WORK INSTRUCTIONS >> Beginning at the top of the data below, write out every line exactly until you reach the line with "Click the orange", and include that line.

[Records contained in a dataset]
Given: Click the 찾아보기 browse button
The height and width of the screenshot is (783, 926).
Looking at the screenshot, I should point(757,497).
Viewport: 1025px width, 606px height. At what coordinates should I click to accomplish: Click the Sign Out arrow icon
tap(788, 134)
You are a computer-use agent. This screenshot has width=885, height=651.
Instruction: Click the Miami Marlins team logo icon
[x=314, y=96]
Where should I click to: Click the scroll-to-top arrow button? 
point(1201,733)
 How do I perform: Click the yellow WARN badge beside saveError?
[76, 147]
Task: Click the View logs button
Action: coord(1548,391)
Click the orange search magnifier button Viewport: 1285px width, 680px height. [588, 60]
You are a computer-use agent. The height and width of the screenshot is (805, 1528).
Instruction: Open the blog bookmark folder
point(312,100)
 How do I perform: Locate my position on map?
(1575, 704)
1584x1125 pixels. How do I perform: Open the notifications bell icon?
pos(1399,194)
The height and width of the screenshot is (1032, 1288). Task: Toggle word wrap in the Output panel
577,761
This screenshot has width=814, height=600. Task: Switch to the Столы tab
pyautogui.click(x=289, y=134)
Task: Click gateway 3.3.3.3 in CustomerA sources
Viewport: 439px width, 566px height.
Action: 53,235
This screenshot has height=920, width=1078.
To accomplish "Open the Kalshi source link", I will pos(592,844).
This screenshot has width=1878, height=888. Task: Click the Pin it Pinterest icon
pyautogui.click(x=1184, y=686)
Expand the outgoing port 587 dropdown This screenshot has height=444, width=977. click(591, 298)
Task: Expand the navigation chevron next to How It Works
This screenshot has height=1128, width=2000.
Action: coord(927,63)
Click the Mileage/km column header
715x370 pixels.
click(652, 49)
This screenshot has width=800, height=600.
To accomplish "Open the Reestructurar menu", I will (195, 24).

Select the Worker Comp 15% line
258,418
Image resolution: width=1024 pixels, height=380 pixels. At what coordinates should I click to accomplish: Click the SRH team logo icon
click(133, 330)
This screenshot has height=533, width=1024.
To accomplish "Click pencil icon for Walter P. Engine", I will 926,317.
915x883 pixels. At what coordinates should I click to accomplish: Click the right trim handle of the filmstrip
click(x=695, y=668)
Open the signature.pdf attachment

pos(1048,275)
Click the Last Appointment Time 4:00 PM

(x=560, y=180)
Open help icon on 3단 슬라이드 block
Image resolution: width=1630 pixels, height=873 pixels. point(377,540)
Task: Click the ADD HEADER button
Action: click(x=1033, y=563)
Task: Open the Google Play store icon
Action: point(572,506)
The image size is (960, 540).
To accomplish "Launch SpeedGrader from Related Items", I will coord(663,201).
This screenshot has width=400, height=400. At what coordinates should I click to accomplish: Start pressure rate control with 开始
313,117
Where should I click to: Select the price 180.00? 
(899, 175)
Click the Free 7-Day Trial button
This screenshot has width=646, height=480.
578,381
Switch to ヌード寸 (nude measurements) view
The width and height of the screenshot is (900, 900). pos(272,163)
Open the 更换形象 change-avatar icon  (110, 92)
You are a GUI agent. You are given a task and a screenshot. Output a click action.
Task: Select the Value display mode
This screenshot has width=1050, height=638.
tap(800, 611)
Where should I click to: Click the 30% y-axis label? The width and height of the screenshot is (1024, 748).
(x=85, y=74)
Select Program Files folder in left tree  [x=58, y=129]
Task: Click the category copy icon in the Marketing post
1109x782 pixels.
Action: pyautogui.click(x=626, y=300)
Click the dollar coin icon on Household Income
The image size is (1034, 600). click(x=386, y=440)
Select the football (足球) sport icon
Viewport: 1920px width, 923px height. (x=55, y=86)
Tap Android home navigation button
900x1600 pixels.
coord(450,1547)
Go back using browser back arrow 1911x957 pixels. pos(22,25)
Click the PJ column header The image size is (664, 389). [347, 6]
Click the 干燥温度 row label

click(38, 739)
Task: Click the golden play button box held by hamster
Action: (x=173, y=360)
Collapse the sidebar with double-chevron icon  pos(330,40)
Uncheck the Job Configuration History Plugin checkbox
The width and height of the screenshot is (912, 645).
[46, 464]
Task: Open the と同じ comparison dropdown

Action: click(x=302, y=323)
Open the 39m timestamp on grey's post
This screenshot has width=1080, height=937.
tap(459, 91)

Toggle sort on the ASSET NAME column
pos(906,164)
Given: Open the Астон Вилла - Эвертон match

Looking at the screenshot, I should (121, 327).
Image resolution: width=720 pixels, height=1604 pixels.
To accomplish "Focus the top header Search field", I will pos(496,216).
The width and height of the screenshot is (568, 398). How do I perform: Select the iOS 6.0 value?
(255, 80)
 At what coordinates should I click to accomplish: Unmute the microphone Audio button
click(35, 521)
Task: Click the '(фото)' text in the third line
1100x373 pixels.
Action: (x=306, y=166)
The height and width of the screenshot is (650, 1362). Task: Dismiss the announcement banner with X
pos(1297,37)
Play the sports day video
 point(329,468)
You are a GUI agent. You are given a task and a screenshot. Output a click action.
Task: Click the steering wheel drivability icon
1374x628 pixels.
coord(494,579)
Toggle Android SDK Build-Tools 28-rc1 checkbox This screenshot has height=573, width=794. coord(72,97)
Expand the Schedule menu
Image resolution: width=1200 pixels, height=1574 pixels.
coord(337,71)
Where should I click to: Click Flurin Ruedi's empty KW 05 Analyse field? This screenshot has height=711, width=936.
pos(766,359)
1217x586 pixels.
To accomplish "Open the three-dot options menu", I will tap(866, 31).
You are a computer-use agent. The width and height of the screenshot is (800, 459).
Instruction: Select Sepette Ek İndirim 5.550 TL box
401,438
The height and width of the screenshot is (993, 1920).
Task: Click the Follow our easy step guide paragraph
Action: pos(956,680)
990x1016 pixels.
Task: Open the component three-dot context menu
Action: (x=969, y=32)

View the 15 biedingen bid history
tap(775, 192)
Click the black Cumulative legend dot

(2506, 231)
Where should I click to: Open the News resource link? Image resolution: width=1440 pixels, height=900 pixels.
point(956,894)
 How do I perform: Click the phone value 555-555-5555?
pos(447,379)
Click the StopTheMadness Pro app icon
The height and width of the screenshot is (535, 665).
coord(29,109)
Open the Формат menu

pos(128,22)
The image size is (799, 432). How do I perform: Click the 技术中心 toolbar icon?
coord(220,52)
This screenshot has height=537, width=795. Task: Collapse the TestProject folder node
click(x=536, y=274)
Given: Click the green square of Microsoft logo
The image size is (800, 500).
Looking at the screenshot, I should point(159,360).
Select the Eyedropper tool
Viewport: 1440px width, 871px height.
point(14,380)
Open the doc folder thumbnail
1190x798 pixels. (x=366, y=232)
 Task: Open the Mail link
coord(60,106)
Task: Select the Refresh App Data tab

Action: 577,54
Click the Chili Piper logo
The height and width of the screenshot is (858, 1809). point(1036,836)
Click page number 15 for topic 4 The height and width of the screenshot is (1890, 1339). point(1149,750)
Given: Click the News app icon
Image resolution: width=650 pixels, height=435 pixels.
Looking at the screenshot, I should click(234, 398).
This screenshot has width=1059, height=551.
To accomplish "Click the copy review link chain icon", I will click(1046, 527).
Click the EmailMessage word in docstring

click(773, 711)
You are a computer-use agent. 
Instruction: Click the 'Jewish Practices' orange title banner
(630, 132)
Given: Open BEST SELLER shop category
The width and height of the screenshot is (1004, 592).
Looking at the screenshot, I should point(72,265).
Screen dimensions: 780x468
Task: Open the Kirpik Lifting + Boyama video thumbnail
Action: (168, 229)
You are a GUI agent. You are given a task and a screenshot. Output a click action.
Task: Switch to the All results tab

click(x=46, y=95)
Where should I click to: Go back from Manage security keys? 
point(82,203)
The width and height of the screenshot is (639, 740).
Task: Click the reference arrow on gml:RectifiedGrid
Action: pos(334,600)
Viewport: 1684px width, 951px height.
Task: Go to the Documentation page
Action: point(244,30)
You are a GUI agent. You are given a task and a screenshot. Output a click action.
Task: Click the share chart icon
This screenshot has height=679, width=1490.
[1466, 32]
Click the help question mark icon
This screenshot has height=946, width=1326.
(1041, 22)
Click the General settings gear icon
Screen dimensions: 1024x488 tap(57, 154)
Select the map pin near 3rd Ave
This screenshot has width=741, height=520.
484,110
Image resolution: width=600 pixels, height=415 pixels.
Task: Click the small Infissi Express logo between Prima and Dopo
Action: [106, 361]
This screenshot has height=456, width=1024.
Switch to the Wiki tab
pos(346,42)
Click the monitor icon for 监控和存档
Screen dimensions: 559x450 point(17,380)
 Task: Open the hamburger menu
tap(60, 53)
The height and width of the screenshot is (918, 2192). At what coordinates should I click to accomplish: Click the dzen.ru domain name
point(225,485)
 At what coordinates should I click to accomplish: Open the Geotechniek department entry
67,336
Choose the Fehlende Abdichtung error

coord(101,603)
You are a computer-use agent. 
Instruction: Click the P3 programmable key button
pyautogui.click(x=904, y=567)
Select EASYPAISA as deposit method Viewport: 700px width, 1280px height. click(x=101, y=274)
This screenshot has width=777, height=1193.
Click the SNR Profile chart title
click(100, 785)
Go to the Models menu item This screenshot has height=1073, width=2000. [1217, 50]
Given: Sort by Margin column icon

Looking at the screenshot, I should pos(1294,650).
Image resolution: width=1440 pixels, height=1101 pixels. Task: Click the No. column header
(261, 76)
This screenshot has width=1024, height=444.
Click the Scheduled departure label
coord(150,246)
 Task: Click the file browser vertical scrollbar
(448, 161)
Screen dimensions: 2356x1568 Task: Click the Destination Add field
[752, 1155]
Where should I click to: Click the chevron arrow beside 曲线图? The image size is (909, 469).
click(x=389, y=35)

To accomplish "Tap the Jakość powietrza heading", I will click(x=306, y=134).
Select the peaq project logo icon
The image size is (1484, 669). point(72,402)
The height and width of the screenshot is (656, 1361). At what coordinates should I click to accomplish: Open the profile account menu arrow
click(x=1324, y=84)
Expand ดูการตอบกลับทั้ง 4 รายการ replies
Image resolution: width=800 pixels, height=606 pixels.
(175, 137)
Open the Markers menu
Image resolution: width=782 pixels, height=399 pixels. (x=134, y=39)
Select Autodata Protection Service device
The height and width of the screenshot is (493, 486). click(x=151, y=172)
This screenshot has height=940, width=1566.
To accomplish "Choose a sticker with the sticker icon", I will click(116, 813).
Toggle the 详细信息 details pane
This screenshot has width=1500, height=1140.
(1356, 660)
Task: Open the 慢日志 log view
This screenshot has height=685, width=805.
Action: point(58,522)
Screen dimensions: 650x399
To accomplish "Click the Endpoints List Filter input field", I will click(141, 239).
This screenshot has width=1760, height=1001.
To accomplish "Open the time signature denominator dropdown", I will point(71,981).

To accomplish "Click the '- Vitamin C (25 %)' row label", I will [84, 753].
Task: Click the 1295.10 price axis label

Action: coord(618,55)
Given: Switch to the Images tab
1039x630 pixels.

EXERCISE SOLUTION >>
Given: Click the 찾아보기 browse button
The height and width of the screenshot is (783, 926).
Looking at the screenshot, I should point(757,497).
Viewport: 1025px width, 606px height. At what coordinates should I click to accomplish: Click the Sign Out arrow icon
tap(788, 134)
You are a computer-use agent. This screenshot has width=885, height=651.
Instruction: Click the Miami Marlins team logo icon
[x=314, y=96]
Where should I click to: Click the scroll-to-top arrow button? 
point(1201,733)
 How do I perform: Click the yellow WARN badge beside saveError?
[76, 147]
Task: Click the View logs button
Action: coord(1548,391)
Click the orange search magnifier button Viewport: 1285px width, 680px height. [588, 60]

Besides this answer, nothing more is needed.